Immoral Censorship Laws Only Lead to Hardship

Adam Garrie • 26 October 2020

Laws which give judges the ability to punish individuals for exercising the ancient right to speak freely are laws that should be done away with entirely.

The war against free speech in Britain has been waged by officialdom for decades. Like most attempts to exorcise freedom in democratic countries, the passage of laws including the 2006 Racial and Religious Hatred Act and 2010 Equality Act, was conducted with little fanfare and even less meaningful scrutiny. When it comes to the enforcement of such illiberal laws, one can also observe a pattern designed to promote a complacent attitude among the public. First of all, such laws are barely used and as a result, few people are conscious as to their existence. Later, these laws are invoked to censor individuals and groups that are either incredibly obscure or incredibly distasteful. But given enough time and such laws will be used against people who are widely regarded as decent and even mainstream.

Such is the case in respect of a law from 1986 – a law as flawed and illiberal as the aforementioned pieces of New Labour legislation. Section 5 of the Public Order Act 1986 allows for the criminal prosecution of those whose erstwhile free speech is deemed to be “threatening” or “abusive”. Not only is this law a blatantly illiberal attempt to legislate morality, but over the decades, judges have applied a wide variety of tests when interpreting this vague piece of legislation.

This demonstrates the dangerous of vague and overly encompassing legislation, whilst it also confirms the dangers of attempting to legislate in the name of decency, rather than in the name of objective pragmatism. Although some judges have to their credit, taken a classical liberal view of this legislation, other jurists have not.

Labour leader Sir Keir Starmer recently made it explicitly clear that he believes in a highly authoritarian interpretation of this legislation when commenting on the ongoing police investigation into journalist Darren Grimes.

The Grimes matter has been something of a watershed moment for many. Unlike obscure bloggers or religious fanatics, Grimes is a mainstream commentator whose potential “crime” involves interviewing an historian (Professor David Starkey) who for decades was a fixture on the BBC, in spite of his well known appetite for courting controversy.

But whilst many are rightly pointing out the absurdity of a police investigation into a journalist who conducted an interview of a public figure, these same people have failed to understand that the fault lies not in the specific application of the law, but in the law itself.

Laws which give judges (whether well meaning or otherwise) the ability to punish individuals for exercising the ancient right to speak freely, are laws that should be done away with entirely. It is of equal importance that the supposedly moral arguments in favour of these laws are as flawed as the laws themselves.

The rationale behind these laws is to protect minority groups from experiencing harm.

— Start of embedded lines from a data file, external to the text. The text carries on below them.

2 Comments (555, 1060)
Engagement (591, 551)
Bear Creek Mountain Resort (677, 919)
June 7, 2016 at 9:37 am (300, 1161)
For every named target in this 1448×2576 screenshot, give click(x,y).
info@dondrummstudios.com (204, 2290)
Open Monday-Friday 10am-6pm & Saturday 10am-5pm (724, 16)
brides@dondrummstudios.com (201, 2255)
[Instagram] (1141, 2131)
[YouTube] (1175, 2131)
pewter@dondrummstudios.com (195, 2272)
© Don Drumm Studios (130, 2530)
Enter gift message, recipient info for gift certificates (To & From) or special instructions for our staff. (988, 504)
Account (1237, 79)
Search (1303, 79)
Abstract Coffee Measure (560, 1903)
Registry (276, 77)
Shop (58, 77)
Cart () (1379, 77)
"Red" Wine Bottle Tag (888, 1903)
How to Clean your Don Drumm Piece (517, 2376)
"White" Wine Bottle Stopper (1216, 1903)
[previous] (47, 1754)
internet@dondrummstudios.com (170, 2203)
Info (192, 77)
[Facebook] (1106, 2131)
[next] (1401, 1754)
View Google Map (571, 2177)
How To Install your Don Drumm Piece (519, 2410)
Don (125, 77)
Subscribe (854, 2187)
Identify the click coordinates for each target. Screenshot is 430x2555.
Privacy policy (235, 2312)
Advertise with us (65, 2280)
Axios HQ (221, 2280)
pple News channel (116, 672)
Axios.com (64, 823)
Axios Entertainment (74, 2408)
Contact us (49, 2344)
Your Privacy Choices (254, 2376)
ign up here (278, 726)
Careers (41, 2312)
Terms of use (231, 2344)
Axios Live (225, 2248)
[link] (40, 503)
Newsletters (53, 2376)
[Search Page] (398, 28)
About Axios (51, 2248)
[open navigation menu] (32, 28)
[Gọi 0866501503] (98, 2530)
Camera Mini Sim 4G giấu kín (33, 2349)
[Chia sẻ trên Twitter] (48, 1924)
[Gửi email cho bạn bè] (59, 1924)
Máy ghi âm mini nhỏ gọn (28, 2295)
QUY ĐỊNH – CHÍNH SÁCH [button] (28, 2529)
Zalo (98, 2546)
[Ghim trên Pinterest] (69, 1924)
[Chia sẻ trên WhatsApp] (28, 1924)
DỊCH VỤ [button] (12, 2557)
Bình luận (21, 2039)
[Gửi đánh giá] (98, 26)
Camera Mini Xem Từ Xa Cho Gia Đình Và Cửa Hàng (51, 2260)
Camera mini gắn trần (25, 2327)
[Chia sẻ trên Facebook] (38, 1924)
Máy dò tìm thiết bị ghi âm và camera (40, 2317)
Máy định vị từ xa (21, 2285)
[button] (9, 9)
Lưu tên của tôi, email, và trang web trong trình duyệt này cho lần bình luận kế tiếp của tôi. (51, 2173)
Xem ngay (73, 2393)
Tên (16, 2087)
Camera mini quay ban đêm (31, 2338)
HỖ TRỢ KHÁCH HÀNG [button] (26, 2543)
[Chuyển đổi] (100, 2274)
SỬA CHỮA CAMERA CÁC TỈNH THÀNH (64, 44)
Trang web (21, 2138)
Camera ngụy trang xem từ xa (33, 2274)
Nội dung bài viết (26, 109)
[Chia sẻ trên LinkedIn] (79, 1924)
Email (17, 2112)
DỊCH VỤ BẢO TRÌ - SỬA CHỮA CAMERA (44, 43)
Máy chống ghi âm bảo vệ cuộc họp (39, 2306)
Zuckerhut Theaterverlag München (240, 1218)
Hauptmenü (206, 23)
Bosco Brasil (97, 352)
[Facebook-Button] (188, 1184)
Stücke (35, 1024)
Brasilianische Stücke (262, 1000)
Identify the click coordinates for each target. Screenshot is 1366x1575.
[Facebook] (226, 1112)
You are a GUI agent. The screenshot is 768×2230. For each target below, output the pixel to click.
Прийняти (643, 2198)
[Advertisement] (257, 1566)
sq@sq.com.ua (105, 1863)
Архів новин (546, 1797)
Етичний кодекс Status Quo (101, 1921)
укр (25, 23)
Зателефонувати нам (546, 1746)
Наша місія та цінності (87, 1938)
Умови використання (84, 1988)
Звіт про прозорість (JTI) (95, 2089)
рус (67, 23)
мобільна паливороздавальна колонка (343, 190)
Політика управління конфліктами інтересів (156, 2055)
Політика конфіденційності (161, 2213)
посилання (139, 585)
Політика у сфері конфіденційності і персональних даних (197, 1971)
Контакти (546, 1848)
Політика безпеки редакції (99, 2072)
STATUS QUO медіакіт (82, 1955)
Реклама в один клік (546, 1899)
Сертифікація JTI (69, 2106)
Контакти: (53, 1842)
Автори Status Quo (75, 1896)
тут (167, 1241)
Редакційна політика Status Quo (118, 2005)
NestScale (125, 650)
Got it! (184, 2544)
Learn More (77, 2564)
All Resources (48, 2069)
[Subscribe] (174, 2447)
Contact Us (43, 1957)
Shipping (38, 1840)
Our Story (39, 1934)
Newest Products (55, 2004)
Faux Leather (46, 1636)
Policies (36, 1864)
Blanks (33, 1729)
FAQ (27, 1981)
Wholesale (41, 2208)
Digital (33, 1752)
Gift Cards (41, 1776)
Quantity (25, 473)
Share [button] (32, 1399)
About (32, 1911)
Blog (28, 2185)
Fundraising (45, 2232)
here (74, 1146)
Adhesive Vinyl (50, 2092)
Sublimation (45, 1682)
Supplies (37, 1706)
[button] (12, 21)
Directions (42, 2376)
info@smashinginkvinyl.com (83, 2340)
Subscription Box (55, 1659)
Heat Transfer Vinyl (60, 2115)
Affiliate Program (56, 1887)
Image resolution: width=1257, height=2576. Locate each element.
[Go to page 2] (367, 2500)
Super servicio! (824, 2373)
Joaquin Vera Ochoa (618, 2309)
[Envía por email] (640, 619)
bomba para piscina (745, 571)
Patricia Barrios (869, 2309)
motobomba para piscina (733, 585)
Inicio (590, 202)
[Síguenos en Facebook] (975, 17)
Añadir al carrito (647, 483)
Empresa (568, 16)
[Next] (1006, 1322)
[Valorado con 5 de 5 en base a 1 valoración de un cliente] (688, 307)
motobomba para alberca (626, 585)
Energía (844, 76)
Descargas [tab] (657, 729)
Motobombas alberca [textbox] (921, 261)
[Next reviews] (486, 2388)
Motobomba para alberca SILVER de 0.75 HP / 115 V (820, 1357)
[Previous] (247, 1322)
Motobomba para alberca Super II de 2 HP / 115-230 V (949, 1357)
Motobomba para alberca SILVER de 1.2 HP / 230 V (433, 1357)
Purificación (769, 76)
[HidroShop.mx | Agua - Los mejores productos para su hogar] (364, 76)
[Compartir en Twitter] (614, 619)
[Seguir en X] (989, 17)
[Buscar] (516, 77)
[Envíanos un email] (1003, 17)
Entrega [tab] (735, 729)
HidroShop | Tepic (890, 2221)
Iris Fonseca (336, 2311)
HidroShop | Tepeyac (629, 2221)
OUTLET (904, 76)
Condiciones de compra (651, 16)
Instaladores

This is not only a non-empirical argument but it is ahistorical.

Throughout history, whenever there have been violent racial or religious tensions, ethnic cleansing or genocide, these ghastly events have followed previous years of censorship, economic disability and social disability. There has never been a single genocide, ethnic cleansing or issue of racial tension that has been caused by “too much free speech”, “too much economic liberty” or “too much social freedom”. On the contrary, dictatorships that seek to marginalise minority groups begin by taking away their right to speak and publish freely. Then their right to assemble is revoked. Finally, their right to operate a business or hold normal employment is taken away. Once all of this has been done, the seeds of future killing fields have been sown.

It is governments and regimes that are responsible for the sliding scale of horrors outlined above. By taking away the freedom of speech for minority groups and by taking away the right of the majority to use their free speech to defend the rights of minorities, one is in fact preparing the ground for events that have been mercifully unknown in Britain.

Rather than growing exhausted with the intricacies of manifestly immoral laws, one would be better advised to spend one’s time campaigning against the laws themselves. Until such repeals are enacted by Parliament, censorship will continue unabated and the Darren Grimes issue will become one of many travesties of injustice.

Free speech itself is harmless but censorship is automatically harmful. Historically, the results of censorship have never led to harmony and fellowship but instead have led to the worst crimes against humanity that the world has known.